Several days before Christmas 2003, Joan Didion's only daughter, Quintana, fell seriously ill. In 2010, Didion marked the sixth anniversary of her daughter's death. 'Blue Nights' is a shatteringly honest examination of Joan Didion's life as a mother, a woman and a writer.
Recently widowed, and becoming increasingly frail, 'Blue Nights' is Didion's attempt to understand our deepest fears, our inadequate adjustments to aging and to put a name to what we refuse to see and as a consequence fail to face up to, 'this refusal even to engage in such contemplation, this failure to confront the certainties of aging, illness and death. This fear.' This fear is tied to what we cherish most and fight to conserve, protect, and refuse to let go, for, 'when we are talking about mortality we are talking about our children.' To face death is to let go of memory, to be bereft once more, 'I know what it is I am now experiencing. I know what the frailty is, I know what the fear is.'
The fear is not for what is lost.
The fear is for what is still to be lost.

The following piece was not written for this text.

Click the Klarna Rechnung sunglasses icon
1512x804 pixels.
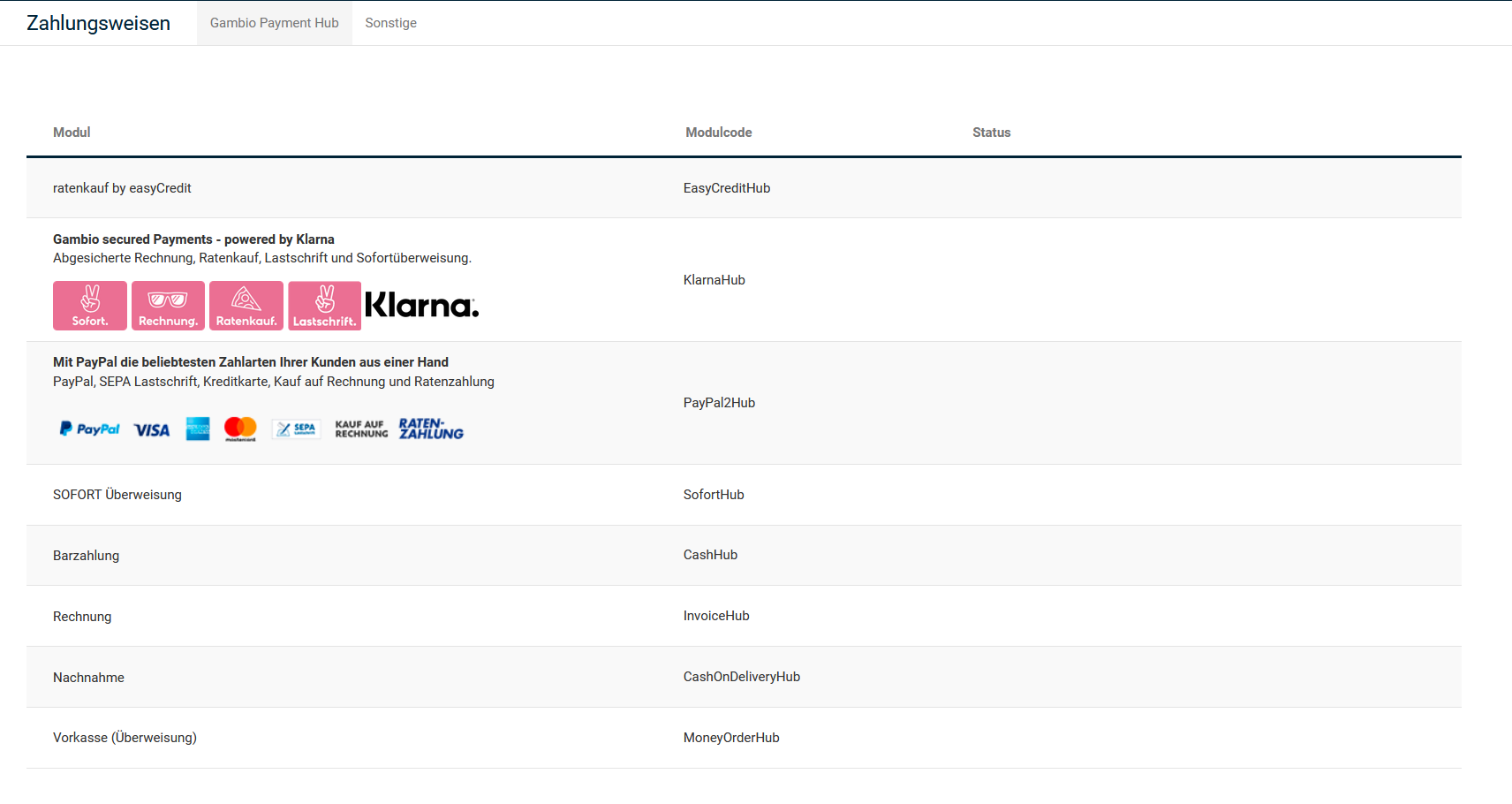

You may see nothing still to be lost.
Yet there is no day in her life on which I do not see her.
A profound, poetic and powerful book about motherhood and the fierce way in which we continue to exalt and nurture our children, even if they only live on in memory.
'Blue Nights' is an intensely personal, and yet, strangely universal account of how we love. It is both groundbreaking and a culmination of a stunning career.